Speaking in the Point of view in Citi TV, I ask:
Why has it become the greatest mystery in the world? Why has it become a plague that no one wants to get close to? Everybody is running away. Let’s see what the procurement processes are. Where is the contract? Let’s see it and its terms. ”
Ablakwa on the show argued that the nominees’ inability to provide real answers is because “the entire framework model is wrong with the speculation mindset.”
He wondered why a contract would be awarded to a company with no record.
The minority deputy further asked why the government did not make resources available to develop the capacity of local agents such as the Noguchi Memorial Institute for Medical Research to carry out the tests, but decided to hand it over to a foreign-owned company.
“Frontiers solutions that didn’t have a track record were available off the shelf and could be sold. This was a golden opportunity to support Noguchi in capacity building, ”he said.
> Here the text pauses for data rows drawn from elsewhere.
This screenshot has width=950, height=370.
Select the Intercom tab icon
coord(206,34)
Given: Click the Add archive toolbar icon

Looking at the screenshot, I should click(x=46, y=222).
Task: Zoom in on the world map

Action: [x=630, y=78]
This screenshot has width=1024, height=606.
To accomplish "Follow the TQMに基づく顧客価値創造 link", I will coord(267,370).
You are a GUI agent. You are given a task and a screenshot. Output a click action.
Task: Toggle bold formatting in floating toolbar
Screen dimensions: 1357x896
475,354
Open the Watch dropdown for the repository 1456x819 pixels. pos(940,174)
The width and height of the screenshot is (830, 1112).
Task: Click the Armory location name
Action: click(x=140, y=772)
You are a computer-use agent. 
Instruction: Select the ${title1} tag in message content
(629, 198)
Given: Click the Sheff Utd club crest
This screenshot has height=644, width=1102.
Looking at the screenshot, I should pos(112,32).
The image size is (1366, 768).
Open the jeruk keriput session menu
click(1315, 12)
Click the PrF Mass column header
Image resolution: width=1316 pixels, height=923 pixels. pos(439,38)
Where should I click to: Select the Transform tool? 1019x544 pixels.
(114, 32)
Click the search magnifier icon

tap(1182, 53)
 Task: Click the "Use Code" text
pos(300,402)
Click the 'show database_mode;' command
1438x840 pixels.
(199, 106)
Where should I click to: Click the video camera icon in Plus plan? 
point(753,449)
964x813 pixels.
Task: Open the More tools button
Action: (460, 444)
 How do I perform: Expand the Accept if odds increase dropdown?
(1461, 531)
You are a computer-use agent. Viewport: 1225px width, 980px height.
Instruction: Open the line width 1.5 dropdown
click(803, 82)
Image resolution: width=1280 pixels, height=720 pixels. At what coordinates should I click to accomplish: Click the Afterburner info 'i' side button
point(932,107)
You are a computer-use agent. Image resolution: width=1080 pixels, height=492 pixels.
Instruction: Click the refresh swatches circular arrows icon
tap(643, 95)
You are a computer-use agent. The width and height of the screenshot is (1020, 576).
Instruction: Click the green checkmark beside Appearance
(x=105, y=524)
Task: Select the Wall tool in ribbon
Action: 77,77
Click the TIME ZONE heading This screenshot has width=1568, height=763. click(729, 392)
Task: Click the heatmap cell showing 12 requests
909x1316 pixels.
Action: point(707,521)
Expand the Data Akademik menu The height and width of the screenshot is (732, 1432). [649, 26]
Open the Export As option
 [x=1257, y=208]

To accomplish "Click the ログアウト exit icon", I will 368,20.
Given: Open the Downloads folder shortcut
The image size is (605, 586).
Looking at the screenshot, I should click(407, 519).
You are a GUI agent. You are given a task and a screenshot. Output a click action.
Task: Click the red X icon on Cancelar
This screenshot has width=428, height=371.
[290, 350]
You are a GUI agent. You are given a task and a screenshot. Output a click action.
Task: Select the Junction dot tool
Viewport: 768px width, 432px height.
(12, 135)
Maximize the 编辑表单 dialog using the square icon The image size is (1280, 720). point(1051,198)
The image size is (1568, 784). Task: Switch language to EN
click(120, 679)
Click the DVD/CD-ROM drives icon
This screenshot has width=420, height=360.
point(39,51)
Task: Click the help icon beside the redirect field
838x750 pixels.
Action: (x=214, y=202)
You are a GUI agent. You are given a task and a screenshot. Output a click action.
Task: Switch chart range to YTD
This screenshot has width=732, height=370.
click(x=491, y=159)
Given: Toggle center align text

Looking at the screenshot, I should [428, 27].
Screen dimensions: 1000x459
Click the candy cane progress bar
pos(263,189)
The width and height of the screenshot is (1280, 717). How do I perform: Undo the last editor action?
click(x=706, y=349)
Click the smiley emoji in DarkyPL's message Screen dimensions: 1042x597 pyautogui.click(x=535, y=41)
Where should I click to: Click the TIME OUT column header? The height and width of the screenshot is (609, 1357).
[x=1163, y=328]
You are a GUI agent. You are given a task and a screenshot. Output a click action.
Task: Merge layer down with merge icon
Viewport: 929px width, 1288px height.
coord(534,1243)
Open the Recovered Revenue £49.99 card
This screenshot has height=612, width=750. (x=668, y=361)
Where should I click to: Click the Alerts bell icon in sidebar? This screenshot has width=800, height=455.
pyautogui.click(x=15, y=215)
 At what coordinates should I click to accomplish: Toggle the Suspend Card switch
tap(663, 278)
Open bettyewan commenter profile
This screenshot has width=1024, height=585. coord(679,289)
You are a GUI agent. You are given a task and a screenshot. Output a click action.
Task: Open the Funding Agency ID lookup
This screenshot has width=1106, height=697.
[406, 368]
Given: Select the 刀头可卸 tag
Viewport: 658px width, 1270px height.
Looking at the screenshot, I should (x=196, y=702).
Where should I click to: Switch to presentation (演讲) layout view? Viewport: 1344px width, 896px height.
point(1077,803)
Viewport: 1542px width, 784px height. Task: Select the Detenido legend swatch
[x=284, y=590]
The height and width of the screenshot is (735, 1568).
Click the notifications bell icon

Meanwhile, Mr. Ablakwa says his side will continue to raise this fundamental question to solicit appropriate possible responses from nominees, particularly Finance and Transportation, who have yet to come before the Nominating Committee in the coming days.
“We will continue to repeat and pose this question to the nominees. We have said in Parliament that we have the contract because by law we carry out the supervision, but everyone runs away. We must know what is happening, “he said.